I've seen a lot of people argue about this, saying that Dazai doesn’t see Mori as a father figure and never will. And honestly, I can understand why people think that. Dazai went through an enormous amount of suffering while he was in the mafia, and a lot of that suffering is directly tied to Mori himself. Their relationship was manipulative, emotionally damaging, and built within an environment where violence and control were normalized. Because of that, many people immediately reject the idea of there being any sort of parental dynamic between them.
But I think the discussion becomes more complicated when you look beyond whether the relationship was healthy or not, and instead focus on how it developed and what role Mori actually occupied in Dazai’s life.
After all, Mori was the person who found Dazai at a very young age and kept him by his side for years. He was the one who guided him through the mafia, shaped the way he viewed the world, and influenced many aspects of the person Dazai eventually became. Even now, Dazai shares a surprising number of similarities with Mori, whether in the way he thinks, manipulates situations, or understands human behavior. There’s a reason people constantly compare them within the story itself. Mori didn’t just “work with” Dazai — he had a direct hand in raising and molding him during some of the most formative years of his life.
And I think that’s why the topic is difficult to discuss in such absolute terms.

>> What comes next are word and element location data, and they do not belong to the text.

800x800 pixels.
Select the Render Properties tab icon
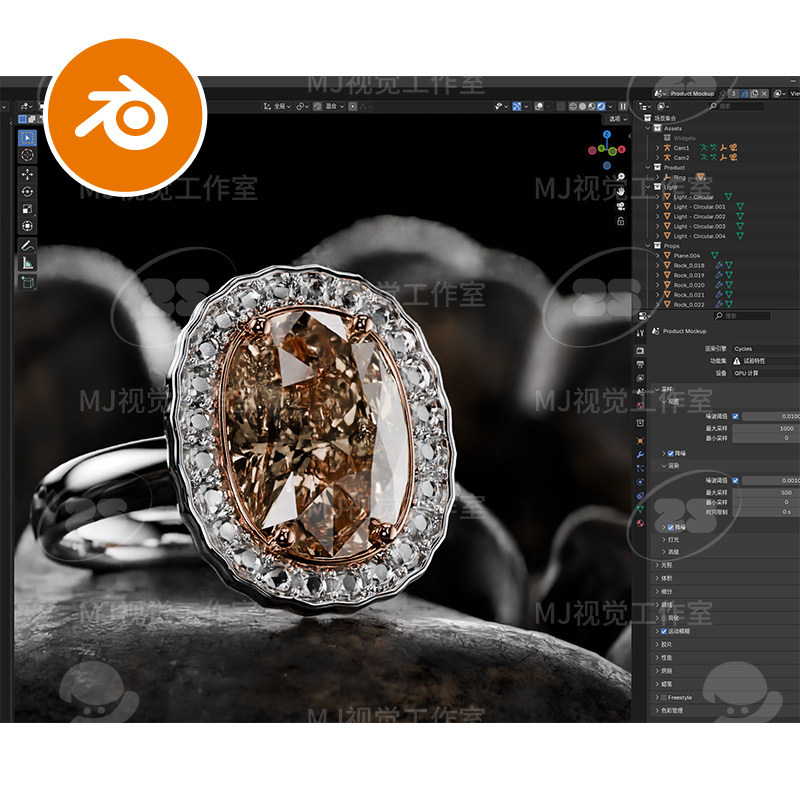(x=639, y=349)
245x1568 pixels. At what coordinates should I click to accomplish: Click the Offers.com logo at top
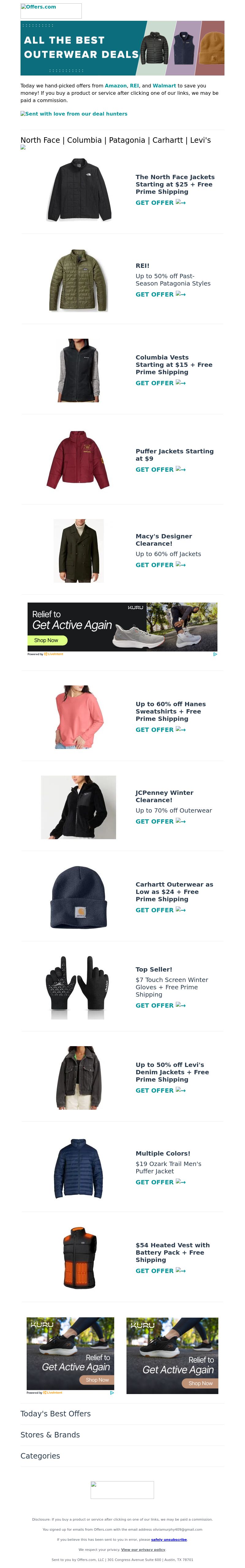tap(51, 10)
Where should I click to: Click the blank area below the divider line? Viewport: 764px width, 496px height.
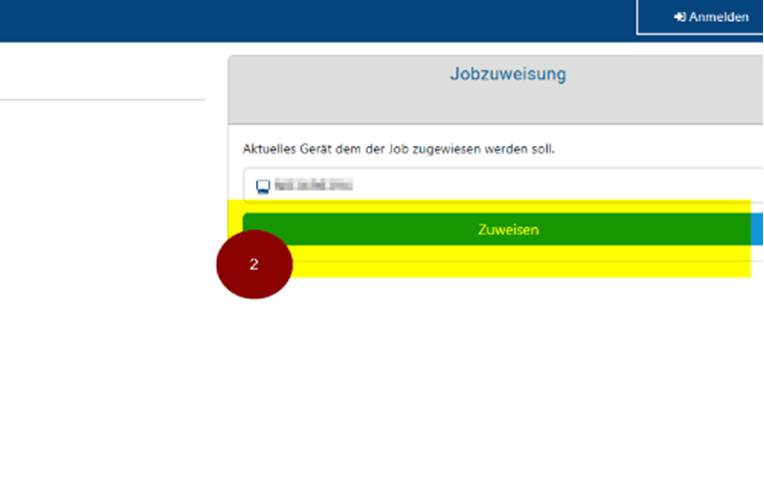click(x=100, y=250)

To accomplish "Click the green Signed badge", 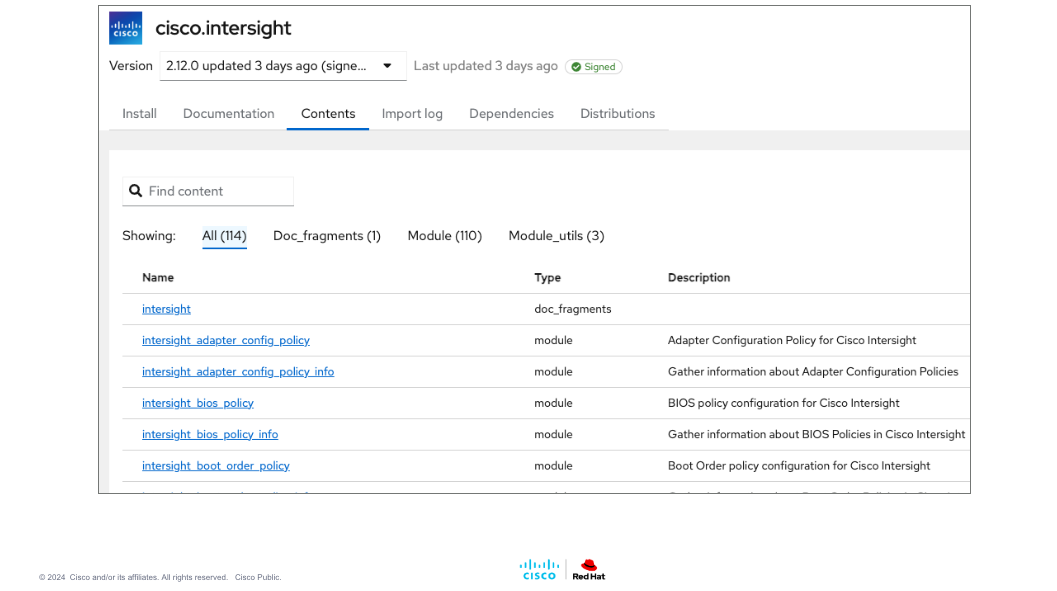I will pos(593,67).
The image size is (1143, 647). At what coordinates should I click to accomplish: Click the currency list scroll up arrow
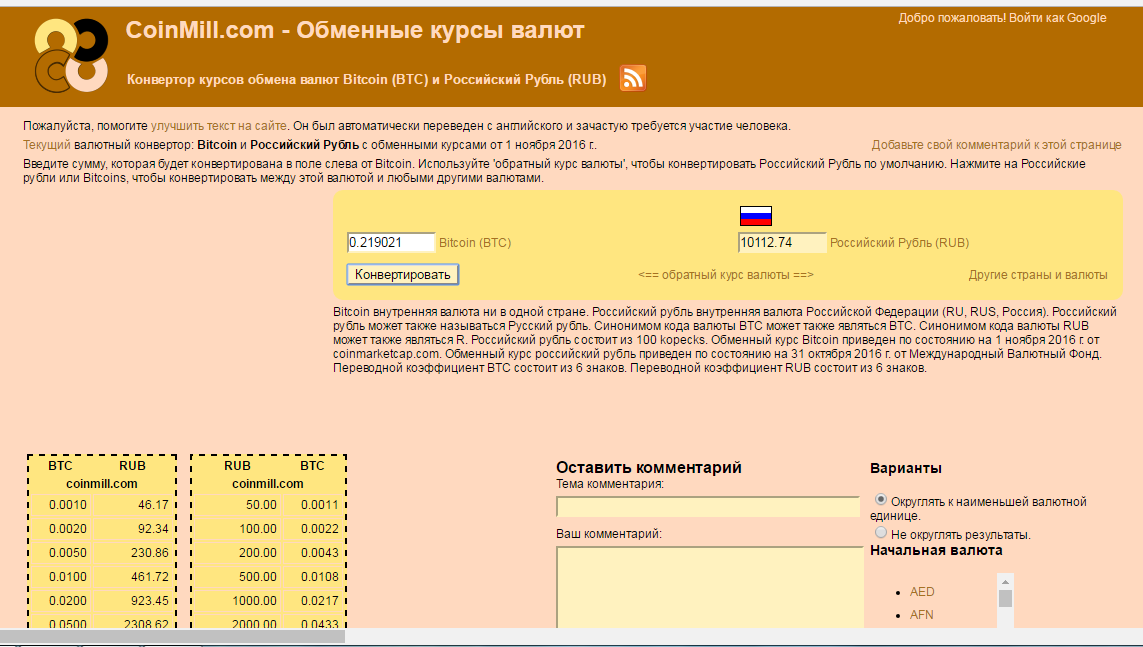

A parental figure does not automatically mean a loving or morally good parent. Realistically, there are many parent-child relationships that are deeply toxic, controlling, exploitative, or harmful, yet they still remain parental relationships. The existence of trauma doesn’t necessarily erase the role someone had in another person’s upbringing.
That’s why I personally see their relationship less as “Mori was secretly a good father” and more as an example of an unhealthy parental dynamic. Mori clearly cared about Dazai in his own distorted way, but that care was always intertwined with manipulation, control, and Mori’s own ambitions. He treated Dazai as both a person and a tool simultaneously, which created a relationship that feels incredibly difficult to define in simple terms.
At the same time, Dazai’s own attitude toward Mori is equally complicated. He clearly resents him, distances himself from him, and rejects many things connected to the mafia. Yet despite that, there’s still a level of understanding between them that Dazai rarely shares with other people. Dazai knows Mori extremely well, sometimes to an unsettling degree, and Mori understands parts of Dazai that very few characters seem capable of grasping. That mutual understanding is part of what makes their dynamic feel so personal rather than purely professional.
So while I’m not entirely sure I would outright call Mori a father figure either, I do think their relationship resembles the kind of toxic parent-child dynamic that can exist in real life far more than people are willing to admit. Not because Mori was a good parent, but because he occupied a role in Dazai’s life that went far beyond that of a simple boss or mentor.